Vom 04. bis 10. November nahmen die Schülerin Johanna Klug, die Schüler Felix Zywietz, Peter Ott und Rassoul Ebrahimi gemeinsam mit Studienrat Joachim Jost am ErasmusPlus-Projekt „Open Minds, Open Borders“ am Lyceum Galileo Galilei im italienischen Trient teil.

Ein Text der Eduard-Stieler-Schule

Die Teilnehmer der Eduard-Stieler-Schule (ESS) erarbeiteten dabei gemeinsam mit 24 jungen Menschen aus Finnland, Großbritannien, Italien, den Niederlanden und Schweden ein Theaterstück, das sich mit der Thematik „Flucht, Migration und Heimat“ beschäftigte. Ausgangspunkt dafür war ein langes Gespräch mit einem Flüchtling aus Eritrea, der die bewegenden Erfahrungen seiner Reise nach Europa schilderte. Unter Anleitung einer Theaterexpertin entstand so eine eindrucksvolle Theaterkomposition mit sieben Szenen.
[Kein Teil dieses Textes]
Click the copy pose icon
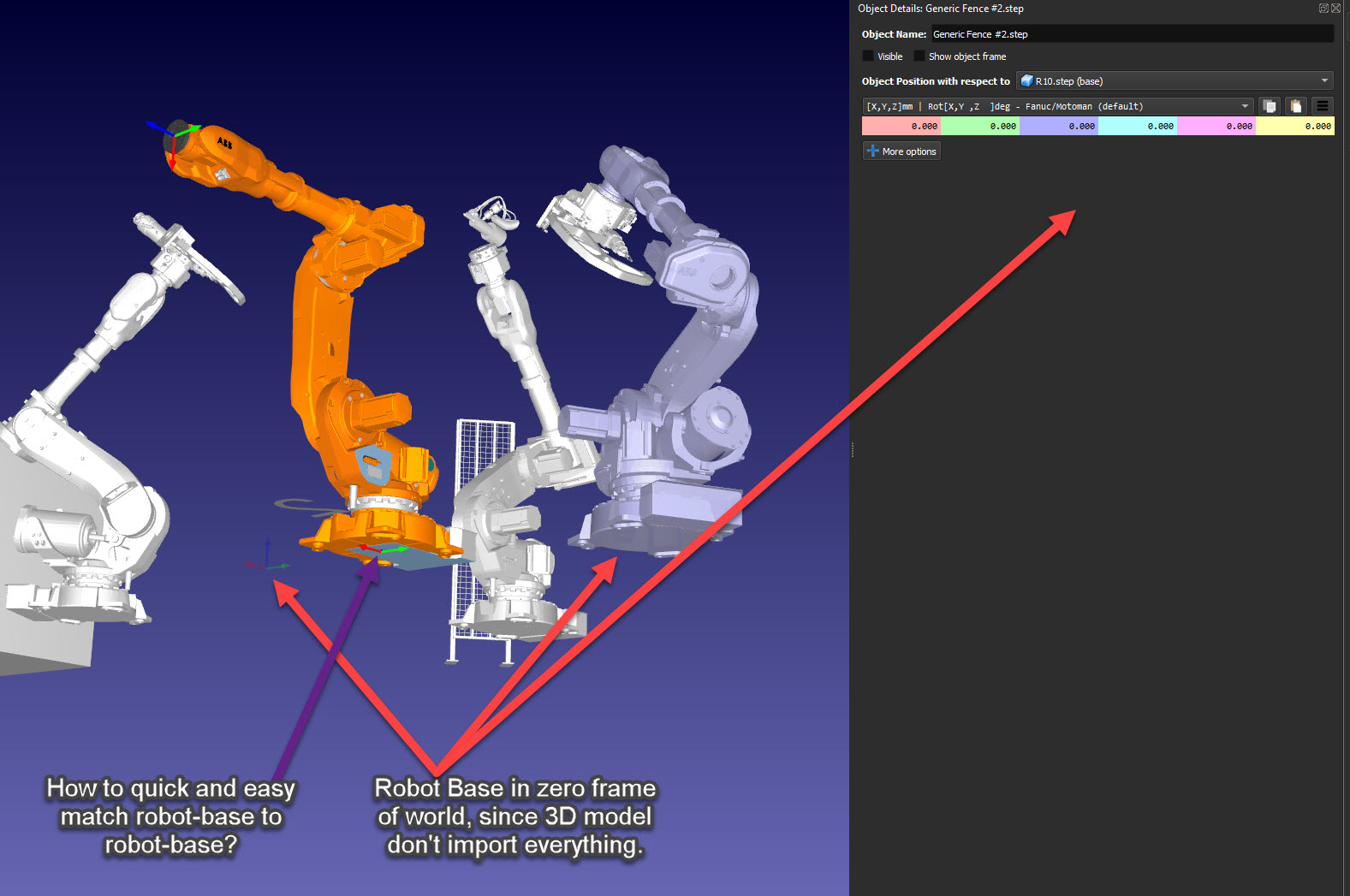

Das Leitziel des Projekts war es, Interesse füreinander zu wecken und zu entwickeln, sich „international“ zu begegnen und eigene Vorstellungen über „die Anderen“ zu reflektieren. Dabei schaute man auch über persönliche Grenzen und erkannte, dass Finnen gar nicht immer so schweigsam sind, Niederländer eigentlich ganz nett sind, Briten gar nicht so steif sein müssen und auch Deutsche Humor haben.

Das Kulturprogramm bestand aus einer Stadtbesichtigung mit Schlossführung in Trient, der Hauptstadt der autonomen Region Trentino-Südtirol. Auch das 2013 neu eröffnete Museum für Wissenschaft „MUSE“ wurde besucht.

Großen Anteil an einem intensiven, herzlichen Miteinander hatten die Gastfamilien der vier Jugendlichen aus Fulda. Ebenso waren die schulischen Gastgeber stets freundlich und offen bei den Einblicken in den italienischen Schulalltag, der nicht nur aus „Dolce Vita“, dem süßen Leben besteht.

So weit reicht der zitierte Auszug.